ABSTRACT
Sex and age are the primary risk factors for Alzheimer’s disease (AD), the most common form of dementia. After
decades of failed clinical trials for the treatment of Alzheimer’s disease (AD), there is an urgent need for creative
approaches to uncover new therapeutic targets. While women experience a greater prevalence, more severe
neuropathology, and greater cognitive decline with AD, men diagnosed with AD progress more quickly to death.
However, little is known about the mechanisms (whether hormonal or sex chromosomal) driving the sex-biased
response to AD pathology with brain aging. Our long-term goal is to identify the underlying mechanisms
governing the sex-biased response to AD. Recent GWAS studies have identified several AD risk loci in genes
exclusively expressed by microglia, shifting the field to explore potential causative roles of microglia in AD. As
well, microglia show profound phenotypic sex differences with aging and AD. We hypothesize that sex
differences in microglial responsivity contribute mechanistically to the sex-biased disease progression seen in
AD. Although the onset of AD correlates to the menopausal transition in women, hormone replacement therapies
(HRT) have generated mixed results.
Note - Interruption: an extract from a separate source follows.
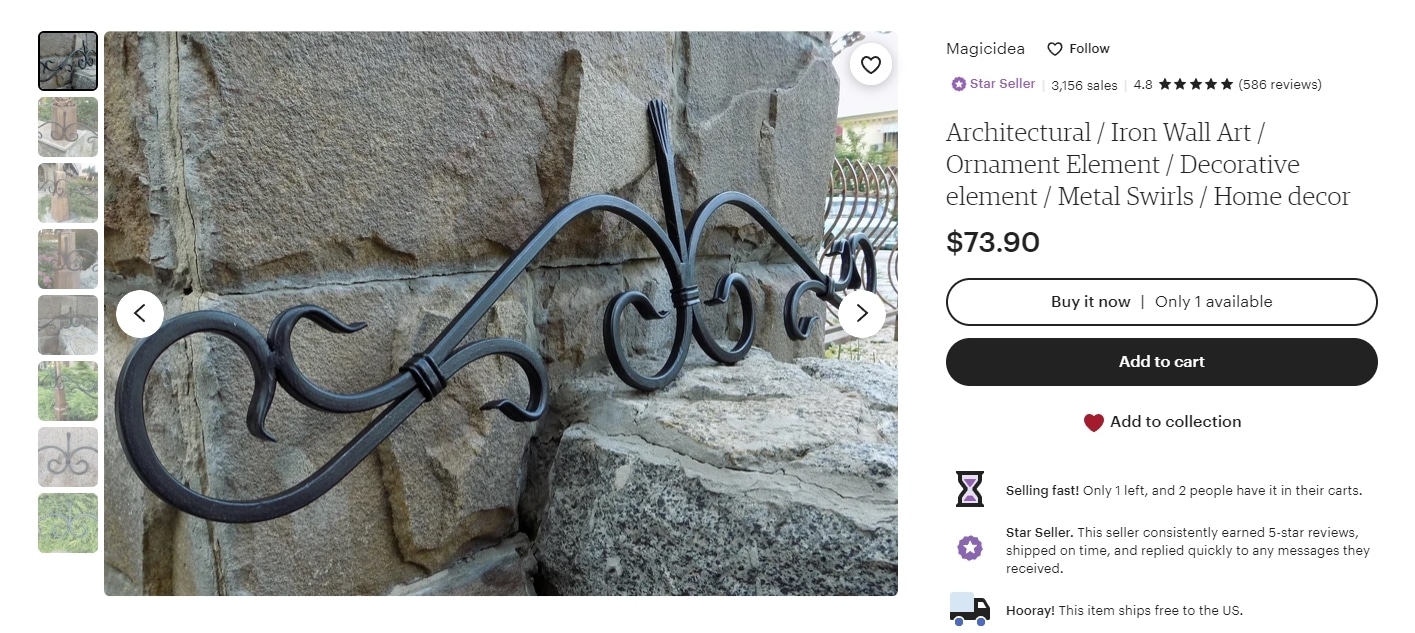
Task: Click the red heart beside Add to collection
Action: point(1093,422)
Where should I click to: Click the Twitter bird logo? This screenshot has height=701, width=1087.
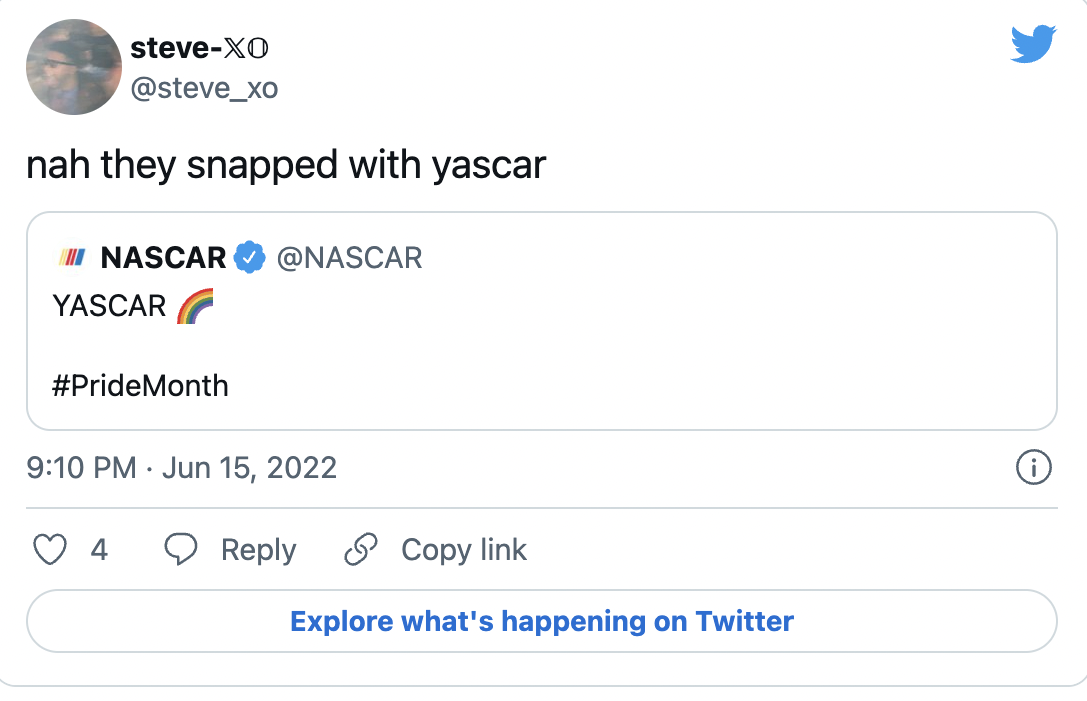[1033, 46]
The formerly under-appreciated role of sex chromosomal contributions has
recently come to the forefront in AD research, with a special emphasis on X-encoded histone modifiers. The
objective of this study is to determine if sex chromosome complement (XX v. XY), independent of sex hormones,
alters pathological progression and microglial activational profiles in AD and test the hypothesis that X-encoded
lysine-specific demethylase Kdm6a contributes to the sexually divergent microglial response to AD. Our specific
aims will test the following hypotheses: (Aim 1) sex chromosome complement alters survival and pathological
progression (plaques/tangles, microgliosis) of AD; (Aim 2) sex chromosomally regulated differences in
heterogeneous microglial cell responses to aging and AD are driven, in part, by alterations in histone
modifications (H3K27me3); (Aim 3) microglial X-encoded Kdm6a expression is sufficient to cause sexually-
divergent microglial response to AD through genome-wide, targeted removal of repressive H3K27me3. The
paired phenotypic and multi-omic data generated in these studies will facilitate the identification of sex-
differentially regulated genomic programs that confer protection or risk to the progression of AD in both sexes in
order to prioritize targets for small molecule or epigenome editing for therapeutic intervention in AD. The research
plan is innovative because we investigate sex differences in AD through the lens of sex chromosomes and utilize
ground-breaking transcriptomic, epigenomic, and analytical techniques to gain a previously unattainable
resolution of microglia heterogeneity.